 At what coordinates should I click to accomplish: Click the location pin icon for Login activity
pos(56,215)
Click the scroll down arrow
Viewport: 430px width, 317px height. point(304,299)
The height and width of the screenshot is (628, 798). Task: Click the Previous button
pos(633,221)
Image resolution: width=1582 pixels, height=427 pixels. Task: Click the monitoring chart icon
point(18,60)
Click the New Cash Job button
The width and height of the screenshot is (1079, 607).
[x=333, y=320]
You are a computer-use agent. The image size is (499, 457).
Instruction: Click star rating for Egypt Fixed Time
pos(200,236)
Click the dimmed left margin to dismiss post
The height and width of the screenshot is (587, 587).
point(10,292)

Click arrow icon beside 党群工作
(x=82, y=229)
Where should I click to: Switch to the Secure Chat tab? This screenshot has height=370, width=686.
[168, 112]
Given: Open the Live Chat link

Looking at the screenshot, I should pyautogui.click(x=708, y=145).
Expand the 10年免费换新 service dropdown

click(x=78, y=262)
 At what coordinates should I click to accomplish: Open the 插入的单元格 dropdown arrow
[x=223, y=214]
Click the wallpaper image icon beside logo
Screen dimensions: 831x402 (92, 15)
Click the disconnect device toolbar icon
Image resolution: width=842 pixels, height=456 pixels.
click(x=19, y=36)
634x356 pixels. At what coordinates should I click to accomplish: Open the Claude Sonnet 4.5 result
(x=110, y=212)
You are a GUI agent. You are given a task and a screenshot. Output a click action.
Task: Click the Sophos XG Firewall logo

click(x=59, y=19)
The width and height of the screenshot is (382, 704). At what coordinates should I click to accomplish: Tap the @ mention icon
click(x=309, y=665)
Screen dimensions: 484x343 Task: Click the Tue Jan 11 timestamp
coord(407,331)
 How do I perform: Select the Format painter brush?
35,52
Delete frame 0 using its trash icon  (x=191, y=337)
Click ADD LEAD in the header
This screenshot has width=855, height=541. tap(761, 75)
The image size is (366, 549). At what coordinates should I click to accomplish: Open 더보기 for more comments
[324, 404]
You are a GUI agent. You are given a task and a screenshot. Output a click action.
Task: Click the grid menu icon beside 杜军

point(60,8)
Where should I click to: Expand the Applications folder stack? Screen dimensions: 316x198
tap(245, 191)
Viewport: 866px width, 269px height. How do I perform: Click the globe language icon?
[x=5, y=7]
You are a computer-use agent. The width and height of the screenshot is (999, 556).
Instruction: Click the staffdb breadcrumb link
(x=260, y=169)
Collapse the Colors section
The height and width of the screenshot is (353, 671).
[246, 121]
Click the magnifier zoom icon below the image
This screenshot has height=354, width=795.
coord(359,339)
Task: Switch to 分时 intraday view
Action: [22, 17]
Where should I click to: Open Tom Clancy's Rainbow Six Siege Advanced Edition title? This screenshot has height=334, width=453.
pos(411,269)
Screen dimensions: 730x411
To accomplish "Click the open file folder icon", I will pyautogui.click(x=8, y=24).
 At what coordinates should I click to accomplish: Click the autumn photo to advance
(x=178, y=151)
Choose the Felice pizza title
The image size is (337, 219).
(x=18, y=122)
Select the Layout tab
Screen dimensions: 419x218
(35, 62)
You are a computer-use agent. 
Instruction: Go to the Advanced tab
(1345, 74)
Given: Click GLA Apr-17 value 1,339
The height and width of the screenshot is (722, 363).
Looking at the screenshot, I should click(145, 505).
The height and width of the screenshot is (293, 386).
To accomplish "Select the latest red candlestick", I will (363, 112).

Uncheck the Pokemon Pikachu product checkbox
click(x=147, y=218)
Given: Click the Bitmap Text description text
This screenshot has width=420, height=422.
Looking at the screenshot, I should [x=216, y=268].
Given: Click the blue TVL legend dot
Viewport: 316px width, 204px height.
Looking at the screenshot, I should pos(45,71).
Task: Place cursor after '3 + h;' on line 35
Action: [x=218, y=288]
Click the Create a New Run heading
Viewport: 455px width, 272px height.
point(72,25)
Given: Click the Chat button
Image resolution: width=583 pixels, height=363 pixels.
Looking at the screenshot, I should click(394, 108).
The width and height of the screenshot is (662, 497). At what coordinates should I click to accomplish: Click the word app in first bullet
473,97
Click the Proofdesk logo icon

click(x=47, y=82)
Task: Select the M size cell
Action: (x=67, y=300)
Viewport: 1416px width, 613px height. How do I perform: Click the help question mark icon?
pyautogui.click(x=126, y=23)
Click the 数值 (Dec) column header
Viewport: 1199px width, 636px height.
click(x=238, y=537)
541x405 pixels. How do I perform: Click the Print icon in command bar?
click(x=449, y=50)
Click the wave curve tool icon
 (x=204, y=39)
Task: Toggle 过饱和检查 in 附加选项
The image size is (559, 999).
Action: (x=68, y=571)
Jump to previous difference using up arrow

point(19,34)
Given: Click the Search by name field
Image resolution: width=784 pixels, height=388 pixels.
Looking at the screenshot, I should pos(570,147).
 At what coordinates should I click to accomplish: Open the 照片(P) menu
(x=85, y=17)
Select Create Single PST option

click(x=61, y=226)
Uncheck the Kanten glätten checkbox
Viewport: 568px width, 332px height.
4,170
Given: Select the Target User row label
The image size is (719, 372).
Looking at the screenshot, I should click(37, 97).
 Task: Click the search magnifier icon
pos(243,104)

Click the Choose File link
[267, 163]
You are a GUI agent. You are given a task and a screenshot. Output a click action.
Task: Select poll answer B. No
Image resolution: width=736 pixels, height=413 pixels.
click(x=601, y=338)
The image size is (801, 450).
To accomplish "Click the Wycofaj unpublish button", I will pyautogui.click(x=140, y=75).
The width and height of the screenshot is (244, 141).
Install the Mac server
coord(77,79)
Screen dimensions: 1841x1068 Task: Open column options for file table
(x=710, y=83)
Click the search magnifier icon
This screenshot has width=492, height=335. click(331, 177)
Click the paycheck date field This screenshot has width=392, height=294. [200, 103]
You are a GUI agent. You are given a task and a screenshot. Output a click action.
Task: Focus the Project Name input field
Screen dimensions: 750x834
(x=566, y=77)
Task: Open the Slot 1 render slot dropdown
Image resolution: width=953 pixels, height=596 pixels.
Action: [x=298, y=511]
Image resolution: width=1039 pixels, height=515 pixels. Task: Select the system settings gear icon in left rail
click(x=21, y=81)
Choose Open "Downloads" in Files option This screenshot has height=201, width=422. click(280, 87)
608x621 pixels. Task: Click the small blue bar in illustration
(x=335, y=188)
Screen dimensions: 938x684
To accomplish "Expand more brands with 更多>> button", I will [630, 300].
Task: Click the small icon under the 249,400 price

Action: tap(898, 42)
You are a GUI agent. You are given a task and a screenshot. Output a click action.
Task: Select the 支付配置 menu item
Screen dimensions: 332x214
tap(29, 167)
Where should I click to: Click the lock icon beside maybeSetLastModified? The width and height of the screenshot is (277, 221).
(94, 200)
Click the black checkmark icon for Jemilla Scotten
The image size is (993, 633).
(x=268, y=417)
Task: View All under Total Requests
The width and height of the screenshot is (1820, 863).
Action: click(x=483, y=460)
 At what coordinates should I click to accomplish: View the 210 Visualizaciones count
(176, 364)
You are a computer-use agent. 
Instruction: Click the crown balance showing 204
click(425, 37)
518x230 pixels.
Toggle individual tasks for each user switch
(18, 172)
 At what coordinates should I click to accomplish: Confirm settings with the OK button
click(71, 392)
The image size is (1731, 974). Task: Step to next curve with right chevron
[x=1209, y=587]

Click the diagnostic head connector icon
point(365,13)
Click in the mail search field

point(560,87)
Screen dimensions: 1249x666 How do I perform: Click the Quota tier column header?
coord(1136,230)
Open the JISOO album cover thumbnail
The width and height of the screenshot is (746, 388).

# [Task directions]
Everything in the data must be repeated exactly; leave no line out.

# [Answer section]
 At what coordinates should I click to accomplish: Click the location pin icon for Login activity
pos(56,215)
Click the scroll down arrow
Viewport: 430px width, 317px height. point(304,299)
The height and width of the screenshot is (628, 798). Task: Click the Previous button
pos(633,221)
Image resolution: width=1582 pixels, height=427 pixels. Task: Click the monitoring chart icon
point(18,60)
Click the New Cash Job button
The width and height of the screenshot is (1079, 607).
[x=333, y=320]
You are a computer-use agent. The image size is (499, 457).
Instruction: Click star rating for Egypt Fixed Time
pos(200,236)
Click the dimmed left margin to dismiss post
The height and width of the screenshot is (587, 587).
point(10,292)

Click arrow icon beside 党群工作
(x=82, y=229)
Where should I click to: Switch to the Secure Chat tab? This screenshot has height=370, width=686.
[168, 112]
Given: Open the Live Chat link

Looking at the screenshot, I should pyautogui.click(x=708, y=145).
Expand the 10年免费换新 service dropdown

click(x=78, y=262)
 At what coordinates should I click to accomplish: Open the 插入的单元格 dropdown arrow
[x=223, y=214]
Click the wallpaper image icon beside logo
Screen dimensions: 831x402 (92, 15)
Click the disconnect device toolbar icon
Image resolution: width=842 pixels, height=456 pixels.
click(x=19, y=36)
634x356 pixels. At what coordinates should I click to accomplish: Open the Claude Sonnet 4.5 result
(x=110, y=212)
You are a GUI agent. You are given a task and a screenshot. Output a click action.
Task: Click the Sophos XG Firewall logo

click(x=59, y=19)
The width and height of the screenshot is (382, 704). At what coordinates should I click to accomplish: Tap the @ mention icon
click(x=309, y=665)
Screen dimensions: 484x343 Task: Click the Tue Jan 11 timestamp
coord(407,331)
 How do I perform: Select the Format painter brush?
35,52
Delete frame 0 using its trash icon  (x=191, y=337)
Click ADD LEAD in the header
This screenshot has width=855, height=541. tap(761, 75)
The image size is (366, 549). At what coordinates should I click to accomplish: Open 더보기 for more comments
[324, 404]
You are a GUI agent. You are given a task and a screenshot. Output a click action.
Task: Click the grid menu icon beside 杜军

point(60,8)
Where should I click to: Expand the Applications folder stack? Screen dimensions: 316x198
tap(245, 191)
Viewport: 866px width, 269px height. How do I perform: Click the globe language icon?
[x=5, y=7]
You are a computer-use agent. The width and height of the screenshot is (999, 556).
Instruction: Click the staffdb breadcrumb link
(x=260, y=169)
Collapse the Colors section
The height and width of the screenshot is (353, 671).
[246, 121]
Click the magnifier zoom icon below the image
This screenshot has height=354, width=795.
coord(359,339)
Task: Switch to 分时 intraday view
Action: [22, 17]
Where should I click to: Open Tom Clancy's Rainbow Six Siege Advanced Edition title? This screenshot has height=334, width=453.
pos(411,269)
Screen dimensions: 730x411
To accomplish "Click the open file folder icon", I will pyautogui.click(x=8, y=24).
 At what coordinates should I click to accomplish: Click the autumn photo to advance
(x=178, y=151)
Choose the Felice pizza title
The image size is (337, 219).
(x=18, y=122)
Select the Layout tab
Screen dimensions: 419x218
(35, 62)
You are a computer-use agent. 
Instruction: Go to the Advanced tab
(1345, 74)
Given: Click GLA Apr-17 value 1,339
The height and width of the screenshot is (722, 363).
Looking at the screenshot, I should click(145, 505).
The height and width of the screenshot is (293, 386).
To accomplish "Select the latest red candlestick", I will (363, 112).

Uncheck the Pokemon Pikachu product checkbox
click(x=147, y=218)
Given: Click the Bitmap Text description text
This screenshot has width=420, height=422.
Looking at the screenshot, I should [x=216, y=268].
Given: Click the blue TVL legend dot
Viewport: 316px width, 204px height.
Looking at the screenshot, I should pos(45,71).
Task: Place cursor after '3 + h;' on line 35
Action: [x=218, y=288]
Click the Create a New Run heading
Viewport: 455px width, 272px height.
point(72,25)
Given: Click the Chat button
Image resolution: width=583 pixels, height=363 pixels.
Looking at the screenshot, I should click(394, 108).
The width and height of the screenshot is (662, 497). At what coordinates should I click to accomplish: Click the word app in first bullet
473,97
Click the Proofdesk logo icon

click(x=47, y=82)
Task: Select the M size cell
Action: (x=67, y=300)
Viewport: 1416px width, 613px height. How do I perform: Click the help question mark icon?
pyautogui.click(x=126, y=23)
Click the 数值 (Dec) column header
Viewport: 1199px width, 636px height.
click(x=238, y=537)
541x405 pixels. How do I perform: Click the Print icon in command bar?
click(x=449, y=50)
Click the wave curve tool icon
 (x=204, y=39)
Task: Toggle 过饱和检查 in 附加选项
The image size is (559, 999).
Action: (x=68, y=571)
Jump to previous difference using up arrow

point(19,34)
Given: Click the Search by name field
Image resolution: width=784 pixels, height=388 pixels.
Looking at the screenshot, I should pos(570,147).
 At what coordinates should I click to accomplish: Open the 照片(P) menu
(x=85, y=17)
Select Create Single PST option

click(x=61, y=226)
Uncheck the Kanten glätten checkbox
Viewport: 568px width, 332px height.
4,170
Given: Select the Target User row label
The image size is (719, 372).
Looking at the screenshot, I should click(37, 97).
 Task: Click the search magnifier icon
pos(243,104)

Click the Choose File link
[267, 163]
You are a GUI agent. You are given a task and a screenshot. Output a click action.
Task: Select poll answer B. No
Image resolution: width=736 pixels, height=413 pixels.
click(x=601, y=338)
The image size is (801, 450).
To accomplish "Click the Wycofaj unpublish button", I will pyautogui.click(x=140, y=75).
The width and height of the screenshot is (244, 141).
Install the Mac server
coord(77,79)
Screen dimensions: 1841x1068 Task: Open column options for file table
(x=710, y=83)
Click the search magnifier icon
This screenshot has width=492, height=335. click(331, 177)
Click the paycheck date field This screenshot has width=392, height=294. [200, 103]
You are a GUI agent. You are given a task and a screenshot. Output a click action.
Task: Focus the Project Name input field
Screen dimensions: 750x834
(x=566, y=77)
Task: Open the Slot 1 render slot dropdown
Image resolution: width=953 pixels, height=596 pixels.
Action: [x=298, y=511]
Image resolution: width=1039 pixels, height=515 pixels. Task: Select the system settings gear icon in left rail
click(x=21, y=81)
Choose Open "Downloads" in Files option This screenshot has height=201, width=422. click(280, 87)
608x621 pixels. Task: Click the small blue bar in illustration
(x=335, y=188)
Screen dimensions: 938x684
To accomplish "Expand more brands with 更多>> button", I will [630, 300].
Task: Click the small icon under the 249,400 price

Action: tap(898, 42)
You are a GUI agent. You are given a task and a screenshot. Output a click action.
Task: Select the 支付配置 menu item
Screen dimensions: 332x214
tap(29, 167)
Where should I click to: Click the lock icon beside maybeSetLastModified? The width and height of the screenshot is (277, 221).
(94, 200)
Click the black checkmark icon for Jemilla Scotten
The image size is (993, 633).
(x=268, y=417)
Task: View All under Total Requests
The width and height of the screenshot is (1820, 863).
Action: click(x=483, y=460)
 At what coordinates should I click to accomplish: View the 210 Visualizaciones count
(176, 364)
You are a computer-use agent. 
Instruction: Click the crown balance showing 204
click(425, 37)
518x230 pixels.
Toggle individual tasks for each user switch
(18, 172)
 At what coordinates should I click to accomplish: Confirm settings with the OK button
click(71, 392)
The image size is (1731, 974). Task: Step to next curve with right chevron
[x=1209, y=587]

Click the diagnostic head connector icon
point(365,13)
Click in the mail search field

point(560,87)
Screen dimensions: 1249x666 How do I perform: Click the Quota tier column header?
coord(1136,230)
Open the JISOO album cover thumbnail
The width and height of the screenshot is (746, 388).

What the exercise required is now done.